A sostenere i due volti del Pd e del Movimento 5 Stelle, in quella che è di sicura la tornata più importante di questi ballottaggi nazionali, ci sono personaggi di spessore dei rispettivi schieramenti.

Nella giornata di ieri Maria Elena Boschi si è presentata presso gli uffici di Giachetti per offrire il suo aiuto: un endorsement di peso, se si considera la posizione di rilievo che il ministro delle Riforme occupa nel Partito Democratico, cui si era già aggiunto quello di Graziano Delrio, alle Infrastrutture, il quale, dopo essersi detto fiducioso nella vittoria di Giachetti, ha annunciato di volersi occupare del prolungamento della metro B da Rebibbia in avanti.

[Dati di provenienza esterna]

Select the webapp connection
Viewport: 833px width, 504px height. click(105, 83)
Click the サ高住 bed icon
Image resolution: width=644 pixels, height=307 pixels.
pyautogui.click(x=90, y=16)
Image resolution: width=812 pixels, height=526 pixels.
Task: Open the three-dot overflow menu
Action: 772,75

Virginia Raggi incassa invece l’appoggio di Giorgia Meloni, per quanto indiretto: la candidata uscita sconfitta al primo turno ha infatti affermato che “chi mi ha votato non sceglierà un candidato del governo di Renzi”.

La Raggi avrà invece con sé tutto il direttorio del Movimento 5 Stelle (da Di Battista alla Taverna) a partire dalle 18.30, quando al termine della partita di calcio, sul lungomare di Ostia ci sarà l’annuncio di parte della giunta cittadina, mentre i rimanenti verranno svelati dopo il ballottaggio.

Giachetti invece ha organizzato una festa presso il ponte della Musica a Flaminio: un appuntamento durante il quale si esibiranno vip come Nicky Nicolai, Ricky Tognazzi, Stefano Di Battista e Boosta dei Subsonica.

A impensierire il candidato dem c’è però un appoggio alquanto sgradito, quello di Luciano Casamonica, che ha annunciato di voler votare Giachetti. Un proposito seccamente rifiutato da Matteo Orfini, commissario romano del Pd, il quale ha replicato che “ne facciamo a meno, non abbiamo mai avuto problemi a rifiutare i voti di chi non ci rappresenta”.